We study geometric variational problems for a class of models in quantum field theory known as Faddeev-Skyrme models. Mathematically one considers minimizing an energy functional on homotopy classes of maps from closed 3-manifolds into homogeneous spaces of compact Lie groups. The energy minimizers known as Hopfions describe stable configurations of subatomic particles such as protons and their strong interactions. The Hopfions exhibit distinct localized knot-like structure and received a lot of attention lately in both mathematical and physical literature.

High non-linearity of the energy functional presents both analytical and algebraic difficulties for studying it. In particular we introduce novel Sobolev spaces suitable for our variational problem and develop the notion of homotopy type for maps in such spaces that generalizes homotopy for smooth and continuous maps. As the spaces in question are neither linear nor even convex we take advantage of the algebraic structure on homogeneous spaces to represent maps by gauge potentials that form a linear space and reformulate the problem in terms of these potentials.
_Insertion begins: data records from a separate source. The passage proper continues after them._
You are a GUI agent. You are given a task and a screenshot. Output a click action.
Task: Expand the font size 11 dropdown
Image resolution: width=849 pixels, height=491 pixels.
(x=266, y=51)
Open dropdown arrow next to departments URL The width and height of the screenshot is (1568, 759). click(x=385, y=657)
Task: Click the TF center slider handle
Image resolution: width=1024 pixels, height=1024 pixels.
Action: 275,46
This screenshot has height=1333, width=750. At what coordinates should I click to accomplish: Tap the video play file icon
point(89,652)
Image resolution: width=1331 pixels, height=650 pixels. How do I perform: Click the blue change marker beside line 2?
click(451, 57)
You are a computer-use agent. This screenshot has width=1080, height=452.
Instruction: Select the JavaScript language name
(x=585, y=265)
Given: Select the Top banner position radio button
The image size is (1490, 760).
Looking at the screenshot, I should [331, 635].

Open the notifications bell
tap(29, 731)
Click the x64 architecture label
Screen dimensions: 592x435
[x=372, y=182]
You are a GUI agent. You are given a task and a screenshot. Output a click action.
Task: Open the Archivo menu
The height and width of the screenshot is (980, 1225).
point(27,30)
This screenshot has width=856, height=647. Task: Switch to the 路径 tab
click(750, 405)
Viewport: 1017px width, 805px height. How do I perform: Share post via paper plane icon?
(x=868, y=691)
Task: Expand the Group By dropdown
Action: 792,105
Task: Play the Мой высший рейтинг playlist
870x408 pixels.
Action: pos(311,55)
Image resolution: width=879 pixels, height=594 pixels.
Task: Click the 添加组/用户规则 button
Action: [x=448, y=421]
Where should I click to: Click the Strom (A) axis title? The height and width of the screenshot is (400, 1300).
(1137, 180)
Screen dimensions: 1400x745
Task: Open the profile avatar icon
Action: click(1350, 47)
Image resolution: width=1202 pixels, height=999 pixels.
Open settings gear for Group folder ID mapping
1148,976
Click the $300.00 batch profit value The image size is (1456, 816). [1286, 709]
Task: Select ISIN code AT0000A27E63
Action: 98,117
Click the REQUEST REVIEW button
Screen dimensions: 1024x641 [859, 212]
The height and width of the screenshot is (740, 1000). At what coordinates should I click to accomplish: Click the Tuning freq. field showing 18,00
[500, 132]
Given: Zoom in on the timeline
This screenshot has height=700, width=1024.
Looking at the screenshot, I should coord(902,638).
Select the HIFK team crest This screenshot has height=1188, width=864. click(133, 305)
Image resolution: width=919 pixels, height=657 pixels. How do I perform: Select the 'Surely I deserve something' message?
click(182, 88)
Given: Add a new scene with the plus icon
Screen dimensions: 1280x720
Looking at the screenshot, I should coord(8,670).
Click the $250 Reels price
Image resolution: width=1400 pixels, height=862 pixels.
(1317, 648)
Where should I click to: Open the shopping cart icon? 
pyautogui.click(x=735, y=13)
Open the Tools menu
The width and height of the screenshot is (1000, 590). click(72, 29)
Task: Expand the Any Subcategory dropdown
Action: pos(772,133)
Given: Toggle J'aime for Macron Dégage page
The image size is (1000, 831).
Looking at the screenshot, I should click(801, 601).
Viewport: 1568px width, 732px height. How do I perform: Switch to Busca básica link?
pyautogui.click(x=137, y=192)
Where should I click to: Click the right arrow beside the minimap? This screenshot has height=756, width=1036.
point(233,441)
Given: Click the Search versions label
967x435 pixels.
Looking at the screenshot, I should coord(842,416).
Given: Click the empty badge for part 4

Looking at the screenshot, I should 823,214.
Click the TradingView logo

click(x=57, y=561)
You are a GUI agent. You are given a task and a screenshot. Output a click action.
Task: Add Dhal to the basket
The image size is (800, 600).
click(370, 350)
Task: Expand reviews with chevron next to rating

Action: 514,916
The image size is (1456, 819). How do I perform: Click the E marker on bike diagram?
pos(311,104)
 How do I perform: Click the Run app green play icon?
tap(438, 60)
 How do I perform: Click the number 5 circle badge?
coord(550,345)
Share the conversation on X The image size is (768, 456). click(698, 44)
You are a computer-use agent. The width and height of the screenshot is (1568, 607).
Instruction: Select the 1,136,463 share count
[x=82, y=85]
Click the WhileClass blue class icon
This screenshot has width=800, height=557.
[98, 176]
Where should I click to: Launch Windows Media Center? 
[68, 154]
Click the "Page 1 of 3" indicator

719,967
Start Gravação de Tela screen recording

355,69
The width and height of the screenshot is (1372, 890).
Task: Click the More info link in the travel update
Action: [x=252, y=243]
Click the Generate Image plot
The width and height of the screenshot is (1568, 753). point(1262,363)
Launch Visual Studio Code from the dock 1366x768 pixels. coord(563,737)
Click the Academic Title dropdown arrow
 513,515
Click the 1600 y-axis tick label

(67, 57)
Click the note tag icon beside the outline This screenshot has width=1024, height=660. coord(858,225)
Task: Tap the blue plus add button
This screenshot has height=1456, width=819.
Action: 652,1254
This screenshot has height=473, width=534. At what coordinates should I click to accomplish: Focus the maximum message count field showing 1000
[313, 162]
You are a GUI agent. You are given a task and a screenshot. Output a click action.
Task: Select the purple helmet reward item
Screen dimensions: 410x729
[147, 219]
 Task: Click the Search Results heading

However this representation of maps introduces some gauge ambiguity into the picture and we work out 'gauge calculus' for the principal bundles involved to apply the gauge-fixing techniques that eliminate the ambiguity. These bundles arise as pullbacks of the structure bundles H[arrow pointing right with hook on tail]G[arrow pointing right]G/H of homogeneous spaces and we study their topology and geometry that are of independent interest.

Our main results include proving existence of Hopfions as finite energy Sobolev maps in each (generalized) homotopy class when the target space is a symmetric space. For more general spaces we obtain a weaker result on existence of minimizers only in each 2-homotopy class.